:: DATA TO EXAMINE
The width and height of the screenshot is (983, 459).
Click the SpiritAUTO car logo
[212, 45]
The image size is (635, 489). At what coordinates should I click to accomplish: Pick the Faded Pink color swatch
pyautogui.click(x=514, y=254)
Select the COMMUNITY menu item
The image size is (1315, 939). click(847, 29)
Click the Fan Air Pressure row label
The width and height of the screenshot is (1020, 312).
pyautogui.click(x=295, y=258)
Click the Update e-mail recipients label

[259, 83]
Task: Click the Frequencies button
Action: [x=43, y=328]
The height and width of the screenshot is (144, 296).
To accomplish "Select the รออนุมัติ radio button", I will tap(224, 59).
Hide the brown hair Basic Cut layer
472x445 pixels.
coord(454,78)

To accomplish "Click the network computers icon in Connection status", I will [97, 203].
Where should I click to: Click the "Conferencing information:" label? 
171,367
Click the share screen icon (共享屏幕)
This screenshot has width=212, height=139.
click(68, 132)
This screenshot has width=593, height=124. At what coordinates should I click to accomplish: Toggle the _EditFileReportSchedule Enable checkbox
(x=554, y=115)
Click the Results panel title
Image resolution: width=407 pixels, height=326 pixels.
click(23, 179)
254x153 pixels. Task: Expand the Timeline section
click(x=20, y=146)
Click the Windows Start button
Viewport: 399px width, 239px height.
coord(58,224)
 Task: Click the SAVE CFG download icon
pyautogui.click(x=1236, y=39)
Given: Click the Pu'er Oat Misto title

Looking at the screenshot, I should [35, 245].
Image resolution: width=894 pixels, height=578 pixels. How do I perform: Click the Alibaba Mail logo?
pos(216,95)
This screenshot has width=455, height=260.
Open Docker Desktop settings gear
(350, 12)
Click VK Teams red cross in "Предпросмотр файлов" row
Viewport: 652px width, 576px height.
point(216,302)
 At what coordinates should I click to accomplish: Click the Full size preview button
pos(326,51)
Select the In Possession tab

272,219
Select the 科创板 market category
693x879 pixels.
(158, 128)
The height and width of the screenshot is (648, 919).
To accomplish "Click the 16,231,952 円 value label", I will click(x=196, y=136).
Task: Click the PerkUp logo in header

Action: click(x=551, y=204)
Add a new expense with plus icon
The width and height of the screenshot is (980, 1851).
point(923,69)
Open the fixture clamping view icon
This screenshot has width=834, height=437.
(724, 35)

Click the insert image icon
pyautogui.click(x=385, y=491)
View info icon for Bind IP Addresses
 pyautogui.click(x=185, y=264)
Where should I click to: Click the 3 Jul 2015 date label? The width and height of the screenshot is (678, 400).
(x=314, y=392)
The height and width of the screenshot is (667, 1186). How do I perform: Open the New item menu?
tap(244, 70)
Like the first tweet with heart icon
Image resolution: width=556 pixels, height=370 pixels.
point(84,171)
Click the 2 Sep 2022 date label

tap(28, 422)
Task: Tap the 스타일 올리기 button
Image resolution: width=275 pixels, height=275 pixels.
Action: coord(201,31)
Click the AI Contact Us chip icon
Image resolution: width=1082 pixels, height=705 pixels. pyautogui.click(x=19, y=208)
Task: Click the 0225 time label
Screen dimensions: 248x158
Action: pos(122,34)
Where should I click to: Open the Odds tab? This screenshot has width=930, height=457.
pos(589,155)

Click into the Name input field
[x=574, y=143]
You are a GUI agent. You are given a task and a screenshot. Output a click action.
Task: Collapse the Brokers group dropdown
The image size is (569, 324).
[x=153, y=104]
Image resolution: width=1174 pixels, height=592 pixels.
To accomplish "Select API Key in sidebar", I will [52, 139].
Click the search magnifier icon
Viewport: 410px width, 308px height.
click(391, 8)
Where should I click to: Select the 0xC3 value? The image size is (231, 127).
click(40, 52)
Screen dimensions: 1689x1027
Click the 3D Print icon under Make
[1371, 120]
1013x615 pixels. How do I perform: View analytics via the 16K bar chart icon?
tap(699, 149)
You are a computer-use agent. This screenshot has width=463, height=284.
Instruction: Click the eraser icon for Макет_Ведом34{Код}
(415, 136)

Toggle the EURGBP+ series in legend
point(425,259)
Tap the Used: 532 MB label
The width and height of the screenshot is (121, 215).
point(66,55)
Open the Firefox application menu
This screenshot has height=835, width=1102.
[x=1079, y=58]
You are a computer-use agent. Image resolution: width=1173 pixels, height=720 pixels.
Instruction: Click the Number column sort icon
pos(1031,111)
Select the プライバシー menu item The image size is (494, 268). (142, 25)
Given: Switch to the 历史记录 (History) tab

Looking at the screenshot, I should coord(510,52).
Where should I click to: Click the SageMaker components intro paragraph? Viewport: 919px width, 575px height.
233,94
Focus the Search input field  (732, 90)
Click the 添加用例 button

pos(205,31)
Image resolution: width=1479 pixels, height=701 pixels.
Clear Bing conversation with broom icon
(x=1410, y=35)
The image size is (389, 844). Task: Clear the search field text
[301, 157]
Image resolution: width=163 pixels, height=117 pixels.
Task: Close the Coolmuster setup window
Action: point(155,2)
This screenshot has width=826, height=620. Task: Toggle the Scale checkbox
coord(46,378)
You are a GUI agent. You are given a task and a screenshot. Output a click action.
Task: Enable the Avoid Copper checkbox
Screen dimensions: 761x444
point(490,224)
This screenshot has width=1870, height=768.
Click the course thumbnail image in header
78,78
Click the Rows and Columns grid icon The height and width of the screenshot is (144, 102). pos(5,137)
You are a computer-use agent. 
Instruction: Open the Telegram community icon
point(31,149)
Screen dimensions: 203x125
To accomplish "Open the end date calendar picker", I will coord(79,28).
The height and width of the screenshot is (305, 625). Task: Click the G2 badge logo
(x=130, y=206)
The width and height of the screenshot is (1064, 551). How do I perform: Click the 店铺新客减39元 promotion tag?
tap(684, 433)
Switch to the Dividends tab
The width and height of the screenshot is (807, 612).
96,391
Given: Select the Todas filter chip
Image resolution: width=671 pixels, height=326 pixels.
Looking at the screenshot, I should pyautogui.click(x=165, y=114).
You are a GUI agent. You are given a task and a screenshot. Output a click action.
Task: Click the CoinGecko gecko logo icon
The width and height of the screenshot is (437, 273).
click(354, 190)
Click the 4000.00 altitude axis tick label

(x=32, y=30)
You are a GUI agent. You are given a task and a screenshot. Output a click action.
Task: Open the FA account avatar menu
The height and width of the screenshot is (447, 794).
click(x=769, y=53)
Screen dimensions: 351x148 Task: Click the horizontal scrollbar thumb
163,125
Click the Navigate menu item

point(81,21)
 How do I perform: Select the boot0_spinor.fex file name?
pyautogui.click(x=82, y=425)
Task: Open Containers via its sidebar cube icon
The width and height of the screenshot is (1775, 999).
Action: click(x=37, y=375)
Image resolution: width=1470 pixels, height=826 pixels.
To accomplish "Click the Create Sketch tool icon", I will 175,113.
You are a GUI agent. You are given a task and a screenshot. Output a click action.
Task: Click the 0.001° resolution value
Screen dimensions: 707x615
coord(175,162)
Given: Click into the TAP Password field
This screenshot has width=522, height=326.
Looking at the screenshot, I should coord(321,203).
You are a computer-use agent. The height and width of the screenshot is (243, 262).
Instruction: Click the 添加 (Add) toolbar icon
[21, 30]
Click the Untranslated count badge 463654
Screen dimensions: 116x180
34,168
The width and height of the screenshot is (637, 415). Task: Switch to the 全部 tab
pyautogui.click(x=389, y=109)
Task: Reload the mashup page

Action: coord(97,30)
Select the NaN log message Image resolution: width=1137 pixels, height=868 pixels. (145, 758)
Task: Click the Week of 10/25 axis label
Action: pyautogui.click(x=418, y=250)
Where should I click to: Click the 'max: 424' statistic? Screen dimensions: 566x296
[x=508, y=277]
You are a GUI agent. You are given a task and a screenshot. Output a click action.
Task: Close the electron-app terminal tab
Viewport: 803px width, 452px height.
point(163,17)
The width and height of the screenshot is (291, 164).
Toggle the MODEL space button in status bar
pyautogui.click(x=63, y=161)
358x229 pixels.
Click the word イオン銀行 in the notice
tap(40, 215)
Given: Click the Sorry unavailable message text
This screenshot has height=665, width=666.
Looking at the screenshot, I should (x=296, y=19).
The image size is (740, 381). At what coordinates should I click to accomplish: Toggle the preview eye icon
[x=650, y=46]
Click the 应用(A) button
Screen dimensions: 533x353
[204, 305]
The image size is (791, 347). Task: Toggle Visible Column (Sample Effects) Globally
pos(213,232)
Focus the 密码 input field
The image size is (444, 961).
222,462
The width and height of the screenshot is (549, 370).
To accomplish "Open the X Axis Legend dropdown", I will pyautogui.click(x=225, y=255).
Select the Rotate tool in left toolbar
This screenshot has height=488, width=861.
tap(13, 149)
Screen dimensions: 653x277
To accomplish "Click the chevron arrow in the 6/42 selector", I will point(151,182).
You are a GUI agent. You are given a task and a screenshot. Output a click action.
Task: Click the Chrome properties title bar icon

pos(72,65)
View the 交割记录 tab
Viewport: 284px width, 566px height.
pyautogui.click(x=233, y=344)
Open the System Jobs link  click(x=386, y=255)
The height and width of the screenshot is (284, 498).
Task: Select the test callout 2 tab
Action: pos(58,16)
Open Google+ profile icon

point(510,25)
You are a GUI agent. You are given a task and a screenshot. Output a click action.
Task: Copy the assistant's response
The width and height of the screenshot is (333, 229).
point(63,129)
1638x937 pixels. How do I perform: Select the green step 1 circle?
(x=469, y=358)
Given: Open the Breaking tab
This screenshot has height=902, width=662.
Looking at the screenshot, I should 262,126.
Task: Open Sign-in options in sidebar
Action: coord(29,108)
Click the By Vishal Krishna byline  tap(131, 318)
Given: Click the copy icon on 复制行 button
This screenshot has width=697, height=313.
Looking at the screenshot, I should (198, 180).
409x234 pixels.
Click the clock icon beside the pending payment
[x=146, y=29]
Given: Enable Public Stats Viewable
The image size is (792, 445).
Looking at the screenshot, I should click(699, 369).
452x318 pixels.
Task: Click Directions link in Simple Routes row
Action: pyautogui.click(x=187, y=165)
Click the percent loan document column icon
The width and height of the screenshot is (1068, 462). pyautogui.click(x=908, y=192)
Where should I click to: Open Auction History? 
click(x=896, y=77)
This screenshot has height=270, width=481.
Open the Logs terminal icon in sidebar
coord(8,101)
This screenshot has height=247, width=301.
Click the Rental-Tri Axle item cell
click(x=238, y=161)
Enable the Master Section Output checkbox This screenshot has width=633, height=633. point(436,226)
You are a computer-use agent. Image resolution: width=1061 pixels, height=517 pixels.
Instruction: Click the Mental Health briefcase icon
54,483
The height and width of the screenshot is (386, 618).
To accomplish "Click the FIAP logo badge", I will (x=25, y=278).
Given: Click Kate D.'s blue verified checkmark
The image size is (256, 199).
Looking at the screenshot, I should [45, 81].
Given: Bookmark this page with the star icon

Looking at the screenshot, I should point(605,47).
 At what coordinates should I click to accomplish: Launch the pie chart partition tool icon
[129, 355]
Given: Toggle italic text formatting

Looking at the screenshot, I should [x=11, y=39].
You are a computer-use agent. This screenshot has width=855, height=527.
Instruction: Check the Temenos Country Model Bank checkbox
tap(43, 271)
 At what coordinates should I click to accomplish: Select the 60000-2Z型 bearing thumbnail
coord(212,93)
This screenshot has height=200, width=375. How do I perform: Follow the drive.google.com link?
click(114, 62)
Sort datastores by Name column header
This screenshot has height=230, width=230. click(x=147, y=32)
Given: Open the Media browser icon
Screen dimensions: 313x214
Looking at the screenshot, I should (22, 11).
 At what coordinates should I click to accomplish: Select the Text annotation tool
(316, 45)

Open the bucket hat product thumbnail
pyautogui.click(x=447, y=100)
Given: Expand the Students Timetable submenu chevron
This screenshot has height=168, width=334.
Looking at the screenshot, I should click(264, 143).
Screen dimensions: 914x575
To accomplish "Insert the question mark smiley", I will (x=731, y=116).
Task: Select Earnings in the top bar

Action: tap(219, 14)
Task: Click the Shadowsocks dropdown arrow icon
::::
WORK TO COMPLETE
Look through the records and copy down every line that holds "chevron".

TASK SOLUTION
To accomplish "Click the chevron arrow in the 6/42 selector", I will point(151,182).
Given: Expand the Students Timetable submenu chevron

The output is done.